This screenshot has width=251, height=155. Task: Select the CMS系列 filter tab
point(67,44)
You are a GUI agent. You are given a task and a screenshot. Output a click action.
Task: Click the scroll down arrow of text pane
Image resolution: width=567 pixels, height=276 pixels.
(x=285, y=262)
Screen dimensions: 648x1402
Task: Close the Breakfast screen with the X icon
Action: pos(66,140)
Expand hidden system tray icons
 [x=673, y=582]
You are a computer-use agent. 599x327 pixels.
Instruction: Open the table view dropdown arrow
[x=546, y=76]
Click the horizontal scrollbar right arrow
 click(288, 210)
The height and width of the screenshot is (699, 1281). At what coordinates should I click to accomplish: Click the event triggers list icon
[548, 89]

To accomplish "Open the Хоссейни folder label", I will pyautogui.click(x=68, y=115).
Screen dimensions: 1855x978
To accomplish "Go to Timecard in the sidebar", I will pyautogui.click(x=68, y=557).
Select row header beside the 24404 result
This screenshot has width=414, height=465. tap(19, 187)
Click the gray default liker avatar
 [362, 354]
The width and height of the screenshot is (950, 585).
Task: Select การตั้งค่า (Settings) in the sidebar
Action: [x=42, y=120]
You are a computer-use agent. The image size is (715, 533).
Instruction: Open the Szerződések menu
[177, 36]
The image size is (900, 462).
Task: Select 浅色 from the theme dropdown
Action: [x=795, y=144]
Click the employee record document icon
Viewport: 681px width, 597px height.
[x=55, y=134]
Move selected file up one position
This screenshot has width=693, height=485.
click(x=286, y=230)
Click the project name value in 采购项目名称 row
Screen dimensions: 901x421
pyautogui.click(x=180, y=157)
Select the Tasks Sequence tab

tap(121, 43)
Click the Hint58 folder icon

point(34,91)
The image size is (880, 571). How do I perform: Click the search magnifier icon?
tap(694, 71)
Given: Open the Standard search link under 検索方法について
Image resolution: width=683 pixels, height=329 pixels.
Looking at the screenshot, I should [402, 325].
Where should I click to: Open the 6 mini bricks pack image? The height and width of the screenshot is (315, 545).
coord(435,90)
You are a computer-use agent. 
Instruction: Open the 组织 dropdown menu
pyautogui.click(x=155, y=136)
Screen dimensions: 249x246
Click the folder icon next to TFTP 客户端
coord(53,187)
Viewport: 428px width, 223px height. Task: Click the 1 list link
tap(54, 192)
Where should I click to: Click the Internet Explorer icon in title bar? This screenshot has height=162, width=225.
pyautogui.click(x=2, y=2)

- _What needs to be done_:
Copy out the full set of entries without altering anything.

- _Expected output_:
This screenshot has width=251, height=155. Task: Select the CMS系列 filter tab
point(67,44)
You are a GUI agent. You are given a task and a screenshot. Output a click action.
Task: Click the scroll down arrow of text pane
Image resolution: width=567 pixels, height=276 pixels.
(x=285, y=262)
Screen dimensions: 648x1402
Task: Close the Breakfast screen with the X icon
Action: pos(66,140)
Expand hidden system tray icons
 [x=673, y=582]
You are a computer-use agent. 599x327 pixels.
Instruction: Open the table view dropdown arrow
[x=546, y=76]
Click the horizontal scrollbar right arrow
 click(288, 210)
The height and width of the screenshot is (699, 1281). At what coordinates should I click to accomplish: Click the event triggers list icon
[548, 89]

To accomplish "Open the Хоссейни folder label", I will pyautogui.click(x=68, y=115).
Screen dimensions: 1855x978
To accomplish "Go to Timecard in the sidebar", I will pyautogui.click(x=68, y=557).
Select row header beside the 24404 result
This screenshot has width=414, height=465. tap(19, 187)
Click the gray default liker avatar
 [362, 354]
The width and height of the screenshot is (950, 585).
Task: Select การตั้งค่า (Settings) in the sidebar
Action: [x=42, y=120]
You are a computer-use agent. The image size is (715, 533).
Instruction: Open the Szerződések menu
[177, 36]
The image size is (900, 462).
Task: Select 浅色 from the theme dropdown
Action: [x=795, y=144]
Click the employee record document icon
Viewport: 681px width, 597px height.
[x=55, y=134]
Move selected file up one position
This screenshot has width=693, height=485.
click(x=286, y=230)
Click the project name value in 采购项目名称 row
Screen dimensions: 901x421
pyautogui.click(x=180, y=157)
Select the Tasks Sequence tab

tap(121, 43)
Click the Hint58 folder icon

point(34,91)
The image size is (880, 571). How do I perform: Click the search magnifier icon?
tap(694, 71)
Given: Open the Standard search link under 検索方法について
Image resolution: width=683 pixels, height=329 pixels.
Looking at the screenshot, I should [402, 325].
Where should I click to: Open the 6 mini bricks pack image? The height and width of the screenshot is (315, 545).
coord(435,90)
You are a computer-use agent. 
Instruction: Open the 组织 dropdown menu
pyautogui.click(x=155, y=136)
Screen dimensions: 249x246
Click the folder icon next to TFTP 客户端
coord(53,187)
Viewport: 428px width, 223px height. Task: Click the 1 list link
tap(54, 192)
Where should I click to: Click the Internet Explorer icon in title bar? This screenshot has height=162, width=225.
pyautogui.click(x=2, y=2)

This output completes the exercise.